# Input
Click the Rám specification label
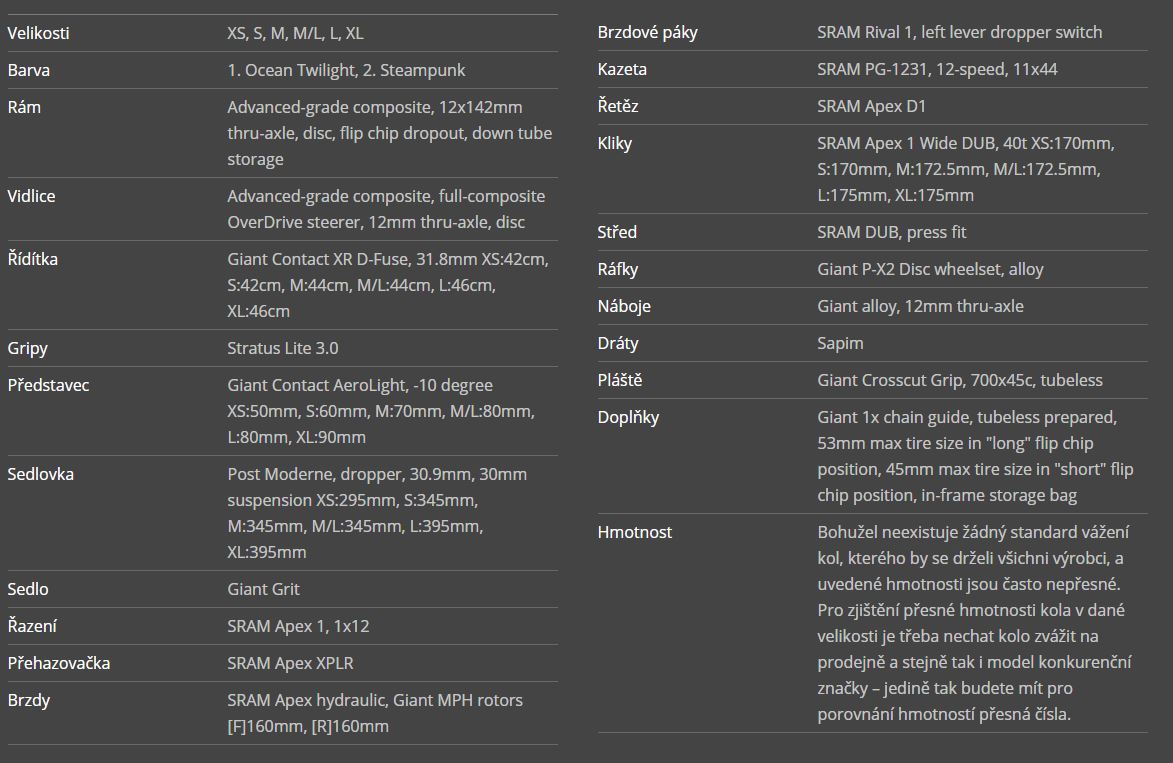Image resolution: width=1173 pixels, height=763 pixels. click(x=24, y=107)
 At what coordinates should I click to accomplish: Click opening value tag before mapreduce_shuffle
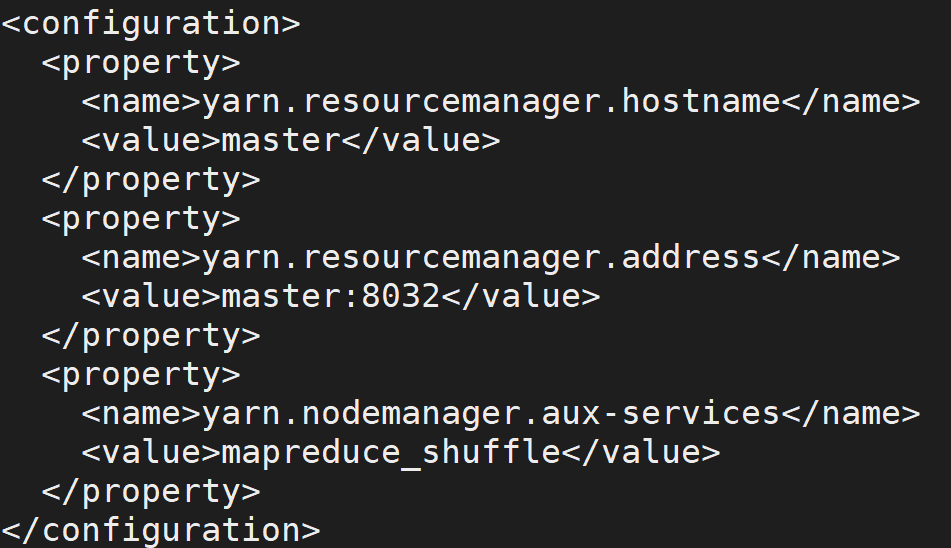pyautogui.click(x=151, y=453)
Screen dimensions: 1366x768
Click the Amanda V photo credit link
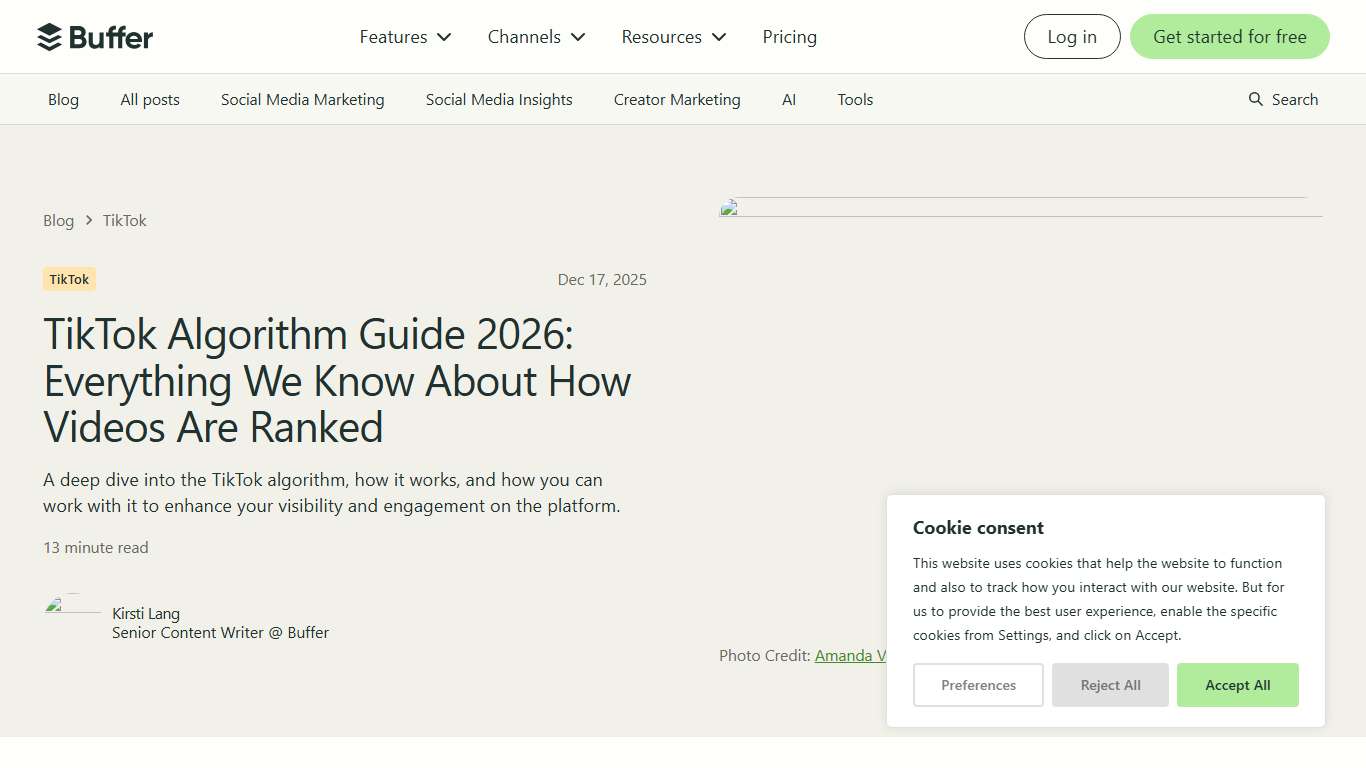tap(851, 655)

# Problem description
Give again, word for word, only the lines from the line containing "Screen dimensions: 1366x768" through the last line above, both included; leave the pictures out.

# Result of the exercise
Screen dimensions: 1366x768
Click the Amanda V photo credit link
tap(851, 655)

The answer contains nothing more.